Recorded data
○ ○ ○ ○ ○ ○ ○
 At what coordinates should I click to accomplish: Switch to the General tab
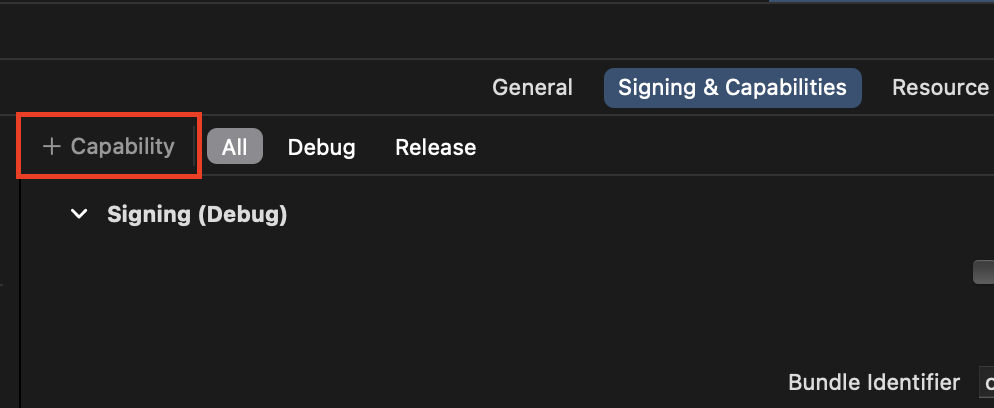click(x=532, y=88)
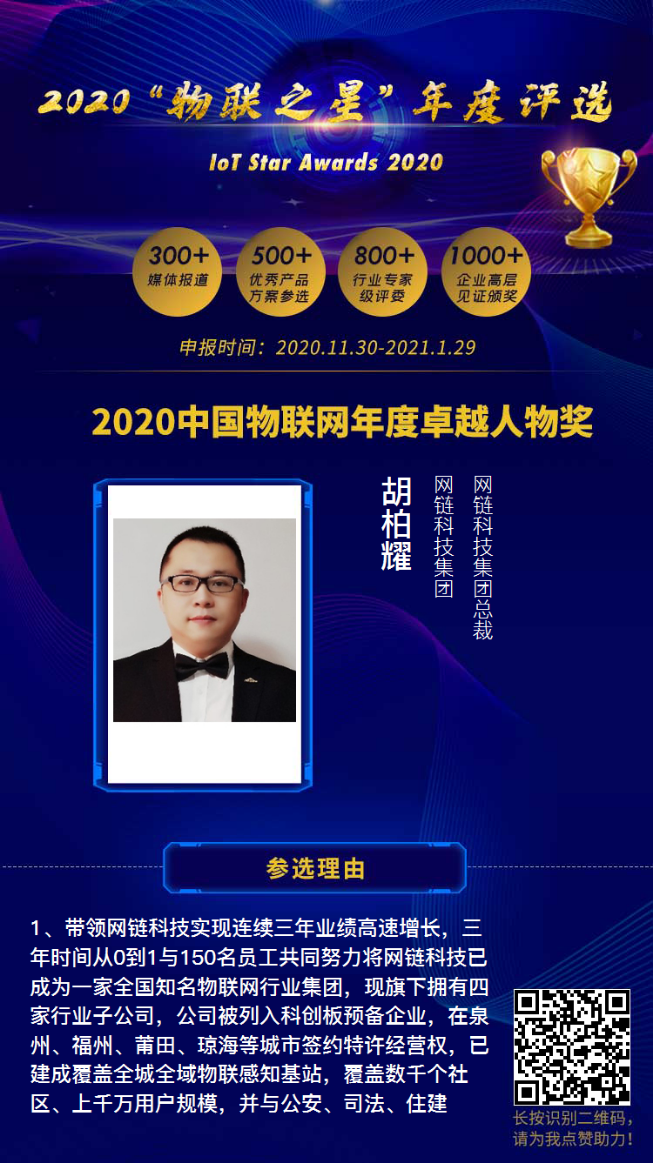Tap the 2020 物联之星 年度评选 title

pyautogui.click(x=326, y=104)
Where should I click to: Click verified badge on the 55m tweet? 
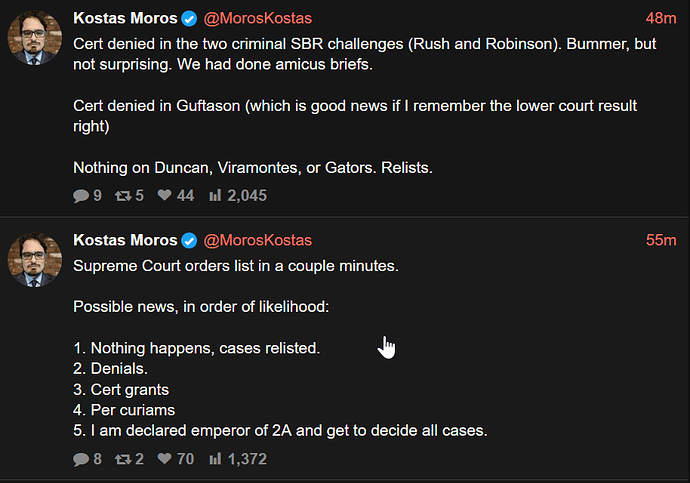[188, 241]
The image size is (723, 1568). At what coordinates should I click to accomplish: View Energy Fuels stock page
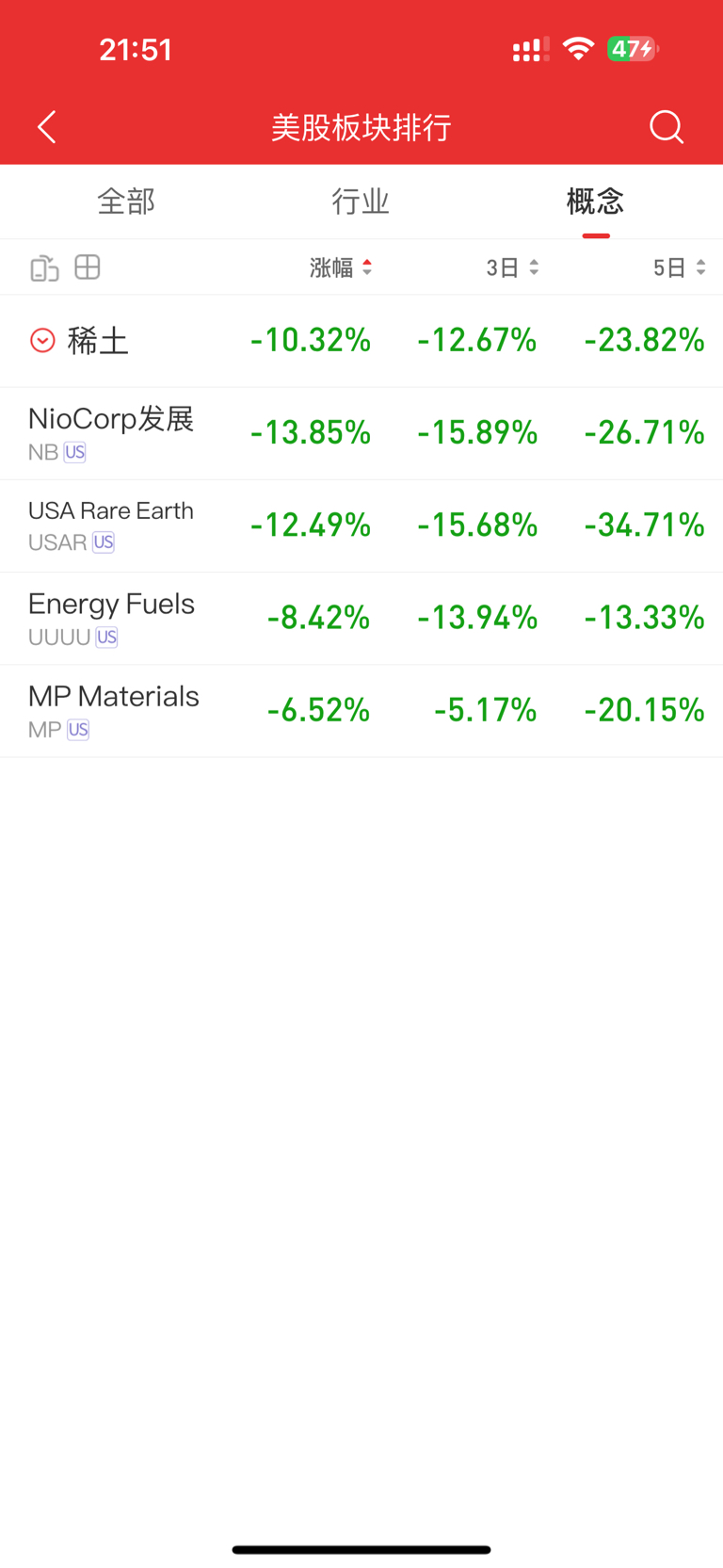111,605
○ ○ ○ ○ ○ ○ ○
Stated exercise: Copy all of these records word for word, leaving out the pictures.

Response for this exercise:
 At what coordinates should I click to accomplish: Switch to the General tab
click(x=532, y=88)
Tap the 2020 物联之星 年度评选 title

pyautogui.click(x=326, y=104)
Where should I click to: Click verified badge on the 55m tweet? 
[188, 241]
The image size is (723, 1568). At what coordinates should I click to accomplish: View Energy Fuels stock page
111,605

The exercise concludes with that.